▶ TRY IT
Exactly and only the lines from the one with "Click 'accept the offer' phrase" through the last line of the records need to be set down; please skip the pictures.

[Start of section]

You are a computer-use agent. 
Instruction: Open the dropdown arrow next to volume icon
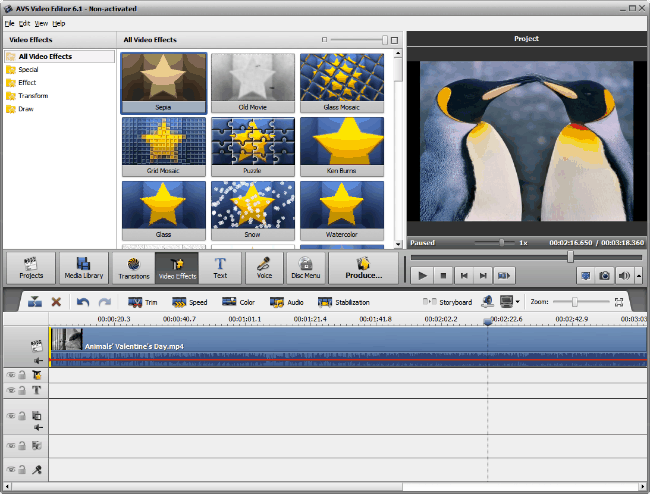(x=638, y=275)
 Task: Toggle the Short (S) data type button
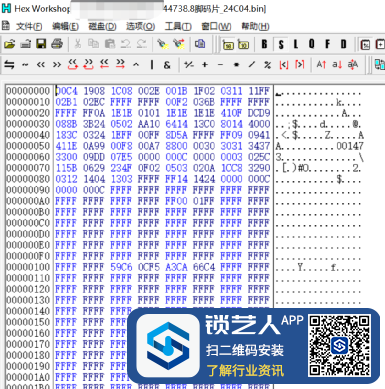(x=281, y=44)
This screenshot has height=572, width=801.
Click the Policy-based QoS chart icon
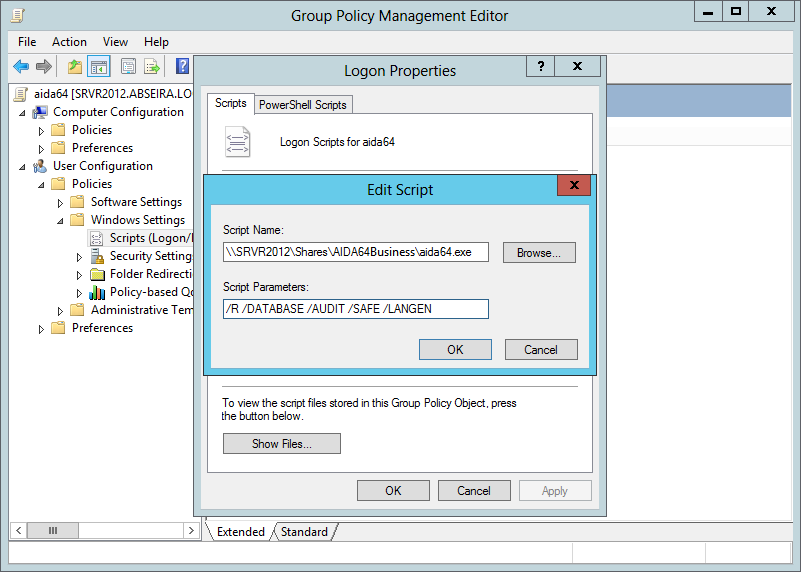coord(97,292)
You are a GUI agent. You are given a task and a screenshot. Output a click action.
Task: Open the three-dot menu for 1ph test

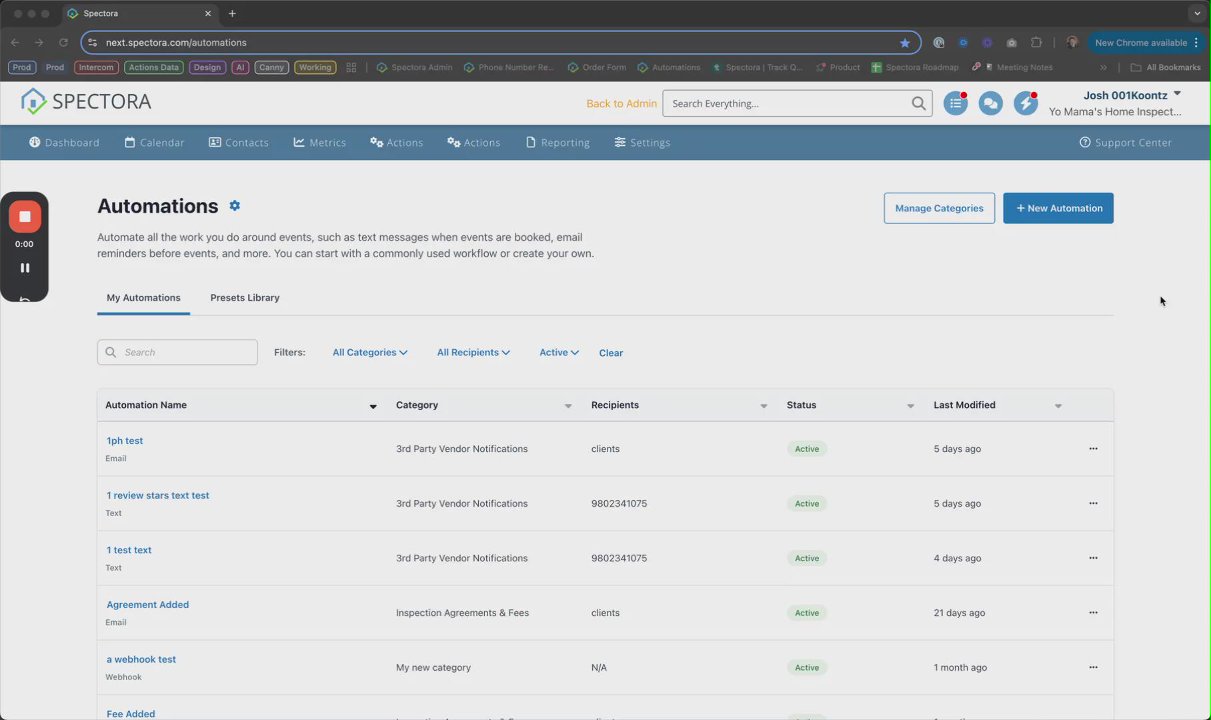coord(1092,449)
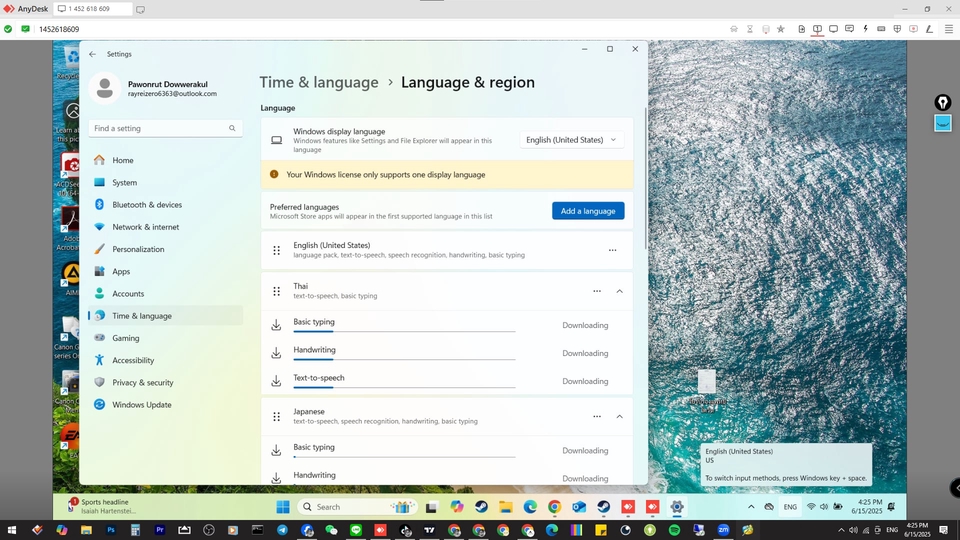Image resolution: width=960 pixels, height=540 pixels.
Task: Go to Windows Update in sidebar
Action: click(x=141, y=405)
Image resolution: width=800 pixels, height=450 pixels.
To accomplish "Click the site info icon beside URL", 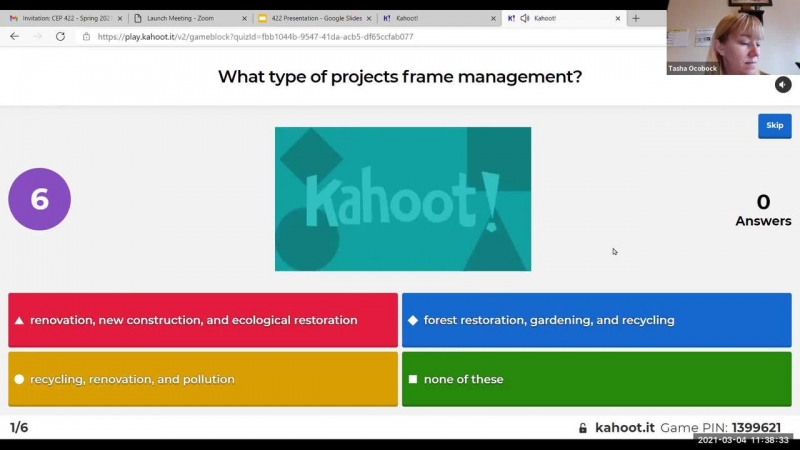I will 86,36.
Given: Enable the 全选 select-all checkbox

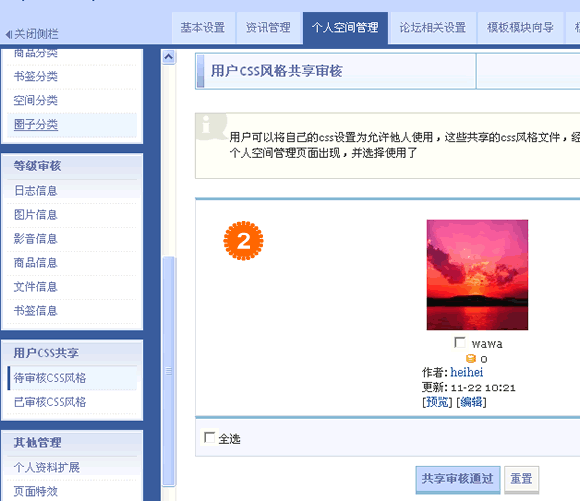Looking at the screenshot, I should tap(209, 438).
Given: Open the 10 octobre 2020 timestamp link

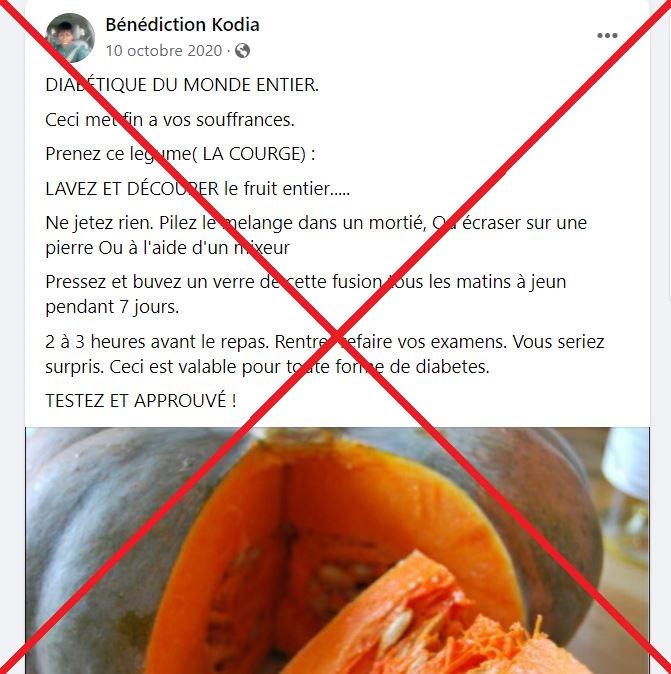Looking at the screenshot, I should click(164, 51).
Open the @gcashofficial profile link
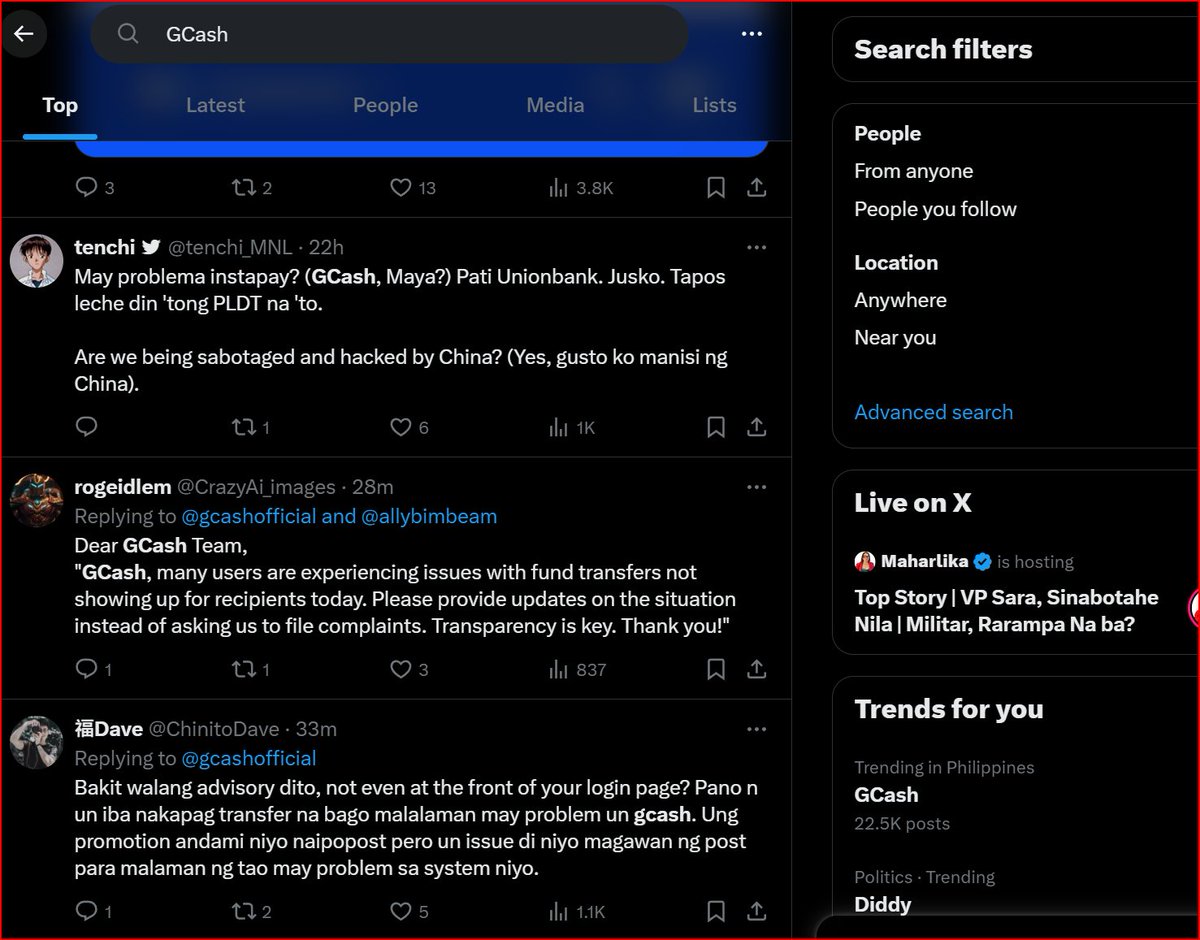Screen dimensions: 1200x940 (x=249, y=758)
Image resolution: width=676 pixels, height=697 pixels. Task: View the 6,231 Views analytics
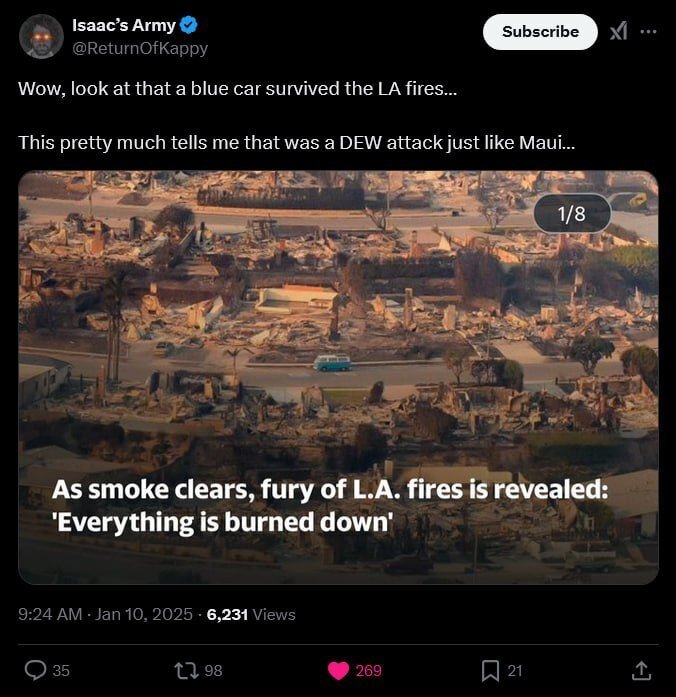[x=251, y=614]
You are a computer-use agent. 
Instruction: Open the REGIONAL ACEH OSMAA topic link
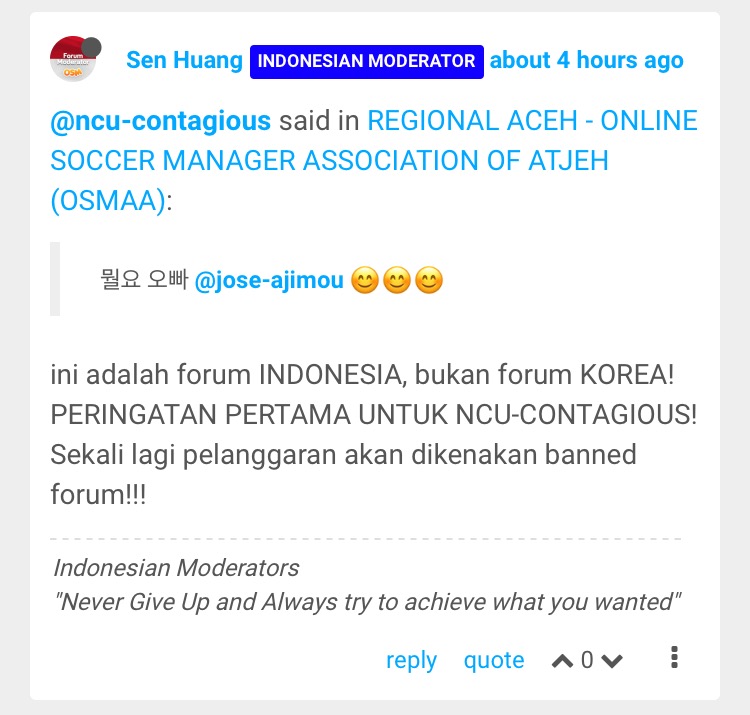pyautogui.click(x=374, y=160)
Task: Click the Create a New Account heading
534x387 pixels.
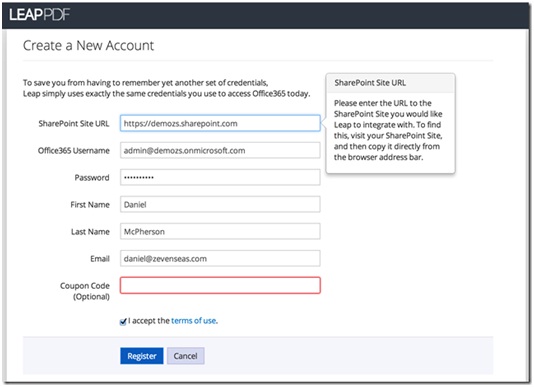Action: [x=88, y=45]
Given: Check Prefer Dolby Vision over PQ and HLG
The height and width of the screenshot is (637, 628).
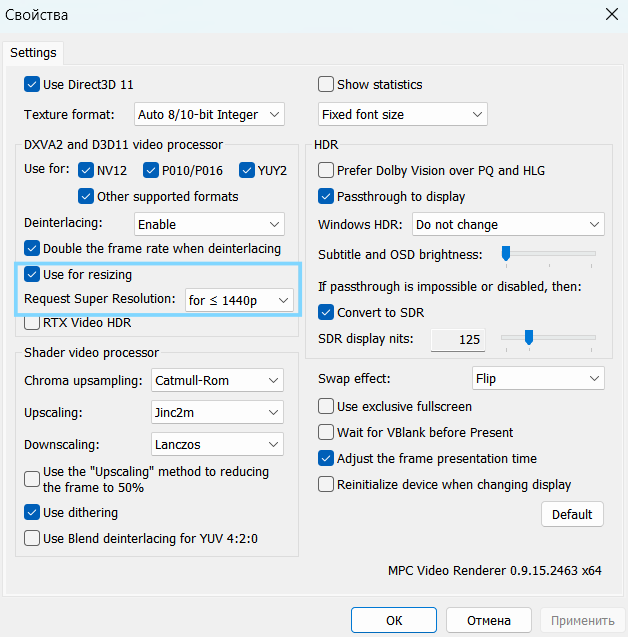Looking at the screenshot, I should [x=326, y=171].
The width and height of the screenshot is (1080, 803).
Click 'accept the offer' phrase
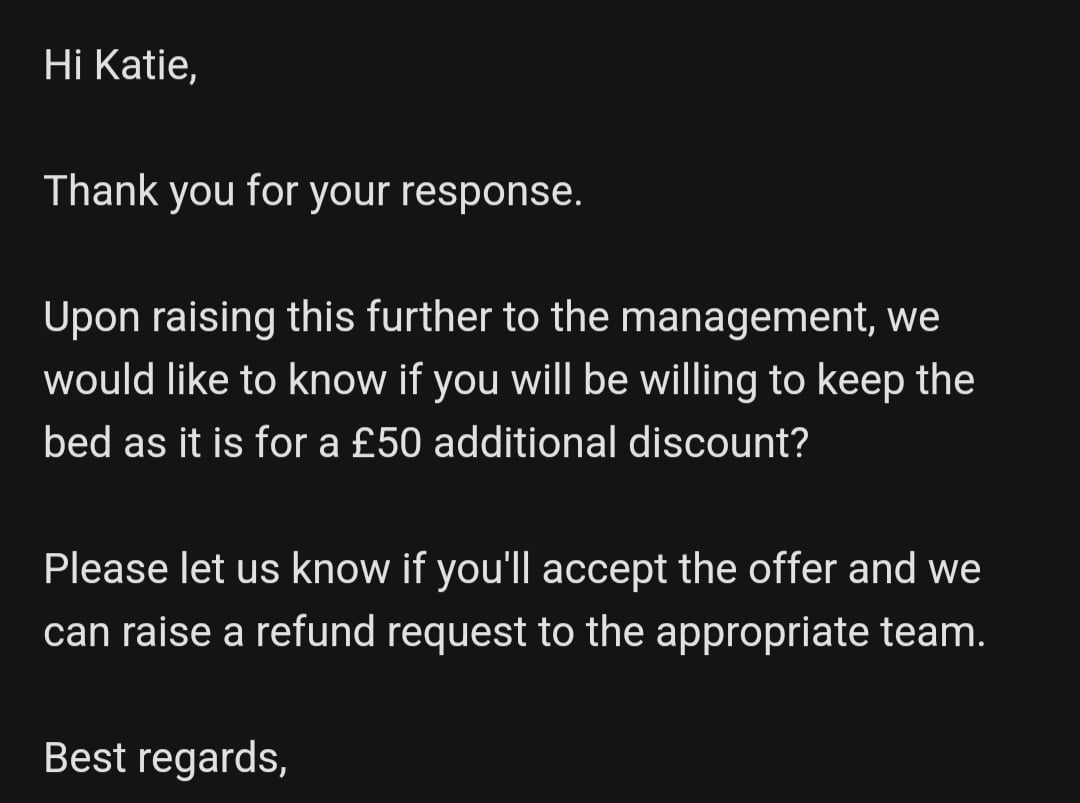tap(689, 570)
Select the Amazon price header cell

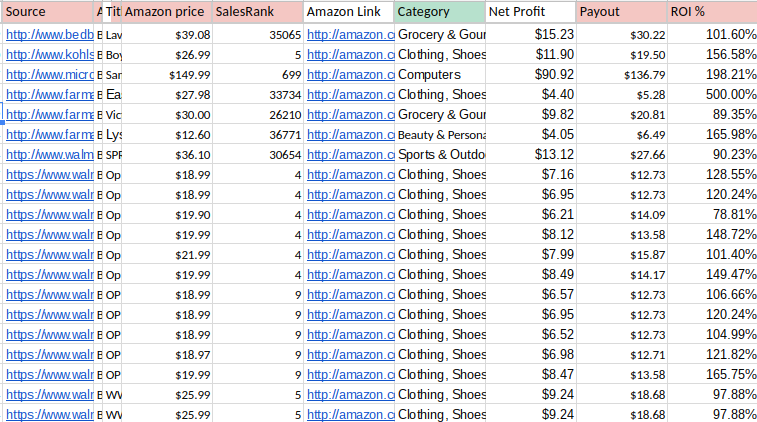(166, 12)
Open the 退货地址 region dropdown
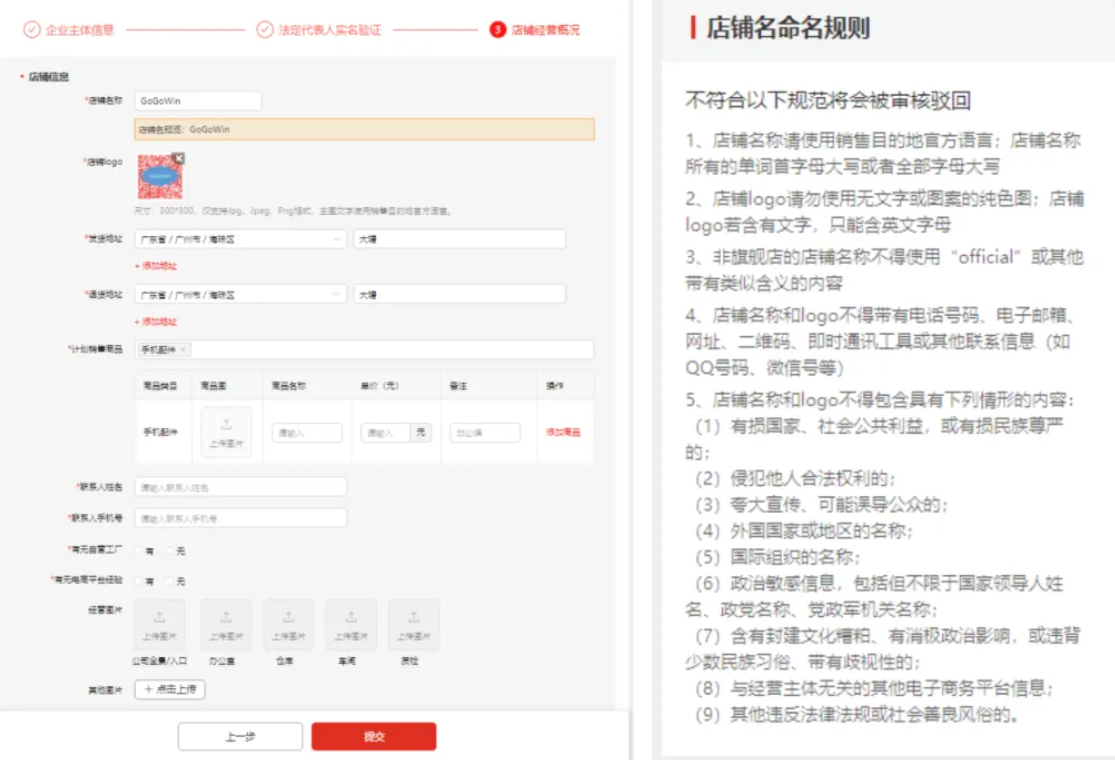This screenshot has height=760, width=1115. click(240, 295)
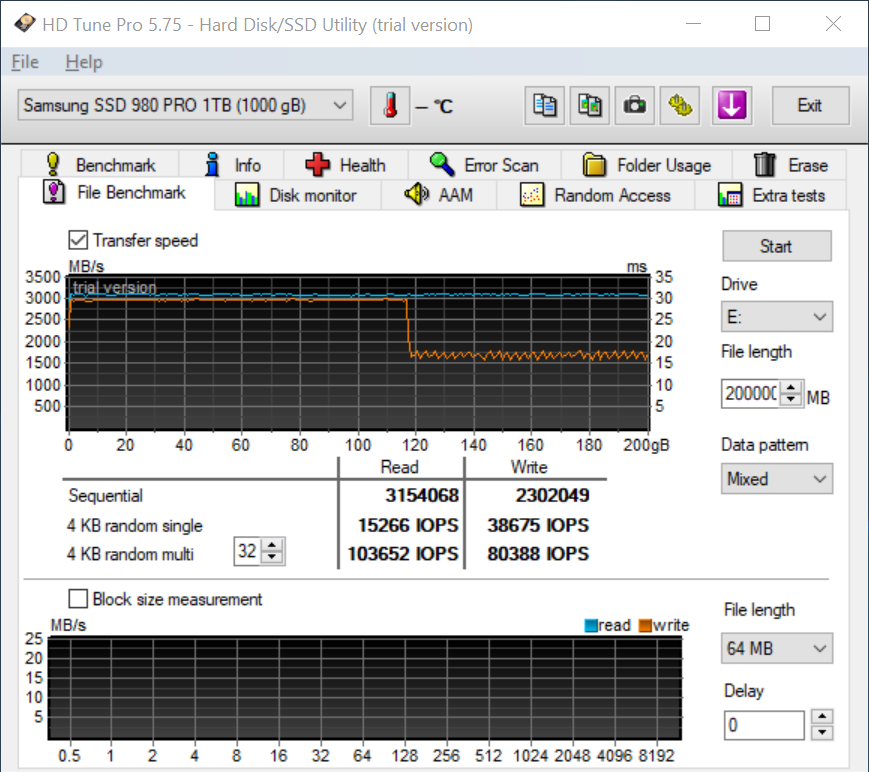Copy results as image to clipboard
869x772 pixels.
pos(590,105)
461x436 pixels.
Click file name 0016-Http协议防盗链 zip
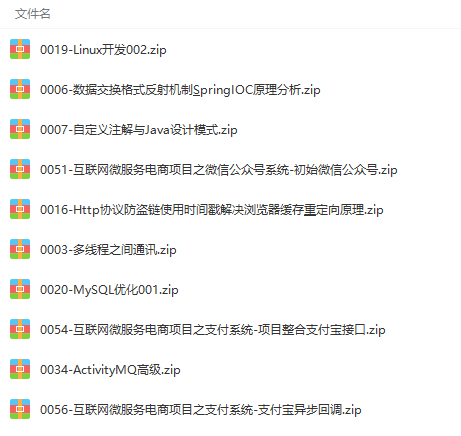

[End of section]

▶ YOUR RESPONSE
Click 'accept the offer' phrase
tap(689, 570)
Select the Amazon price header cell

(166, 12)
Open the 退货地址 region dropdown
This screenshot has height=760, width=1115. click(240, 295)
Copy results as image to clipboard
869x772 pixels.
pos(590,105)
461x436 pixels.
Click file name 0016-Http协议防盗链 zip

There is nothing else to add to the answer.